MUST READ AFTER MY DEATH
Produced & Directed by
Morgan Dews
Released by Gigantic Releasing
USA. 76 min. Not Rated  
 

Women’s lives of quiet desperation historically have been pieced together from private letters and diaries. Now filmmakers rummaging through their families’ garages are finding that the women of the greatest generation embraced new recording technologies as they secretly seethed in picture perfect suburbs. The cache debut director Morgan Dews found was labeled “Must Read After My Death.”

The voice unleashed here on audio tapes is of the filmmaker’s grandmother, Allis, who was 89 when she died in 2001. In the recordings, she ruefully describes setting her cap for Charley, marrying right after the war, and fulfilling her dreams when they moved to Hartford, Connecticut to raise their four children, Anne, Bruce, Chuck, and Douglas (their missing last name is supposed to provide privacy).
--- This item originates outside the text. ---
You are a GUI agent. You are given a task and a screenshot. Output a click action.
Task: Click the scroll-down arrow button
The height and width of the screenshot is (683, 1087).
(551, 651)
But as Charley traveled for business more and more, as far as Australia for as long as four months each year, the usual montage of Kodachrome birthday, vacation and holiday slides, 8 mm home movies, and photographs of a growing family are ironically contradicted by their increasingly aggravated exchange of dictaphone recordings. This is not exactly John and Abigail Adams’s fond correspondence during long absences. On one tape, the blasé Charley even has one of his paramours serenade his family.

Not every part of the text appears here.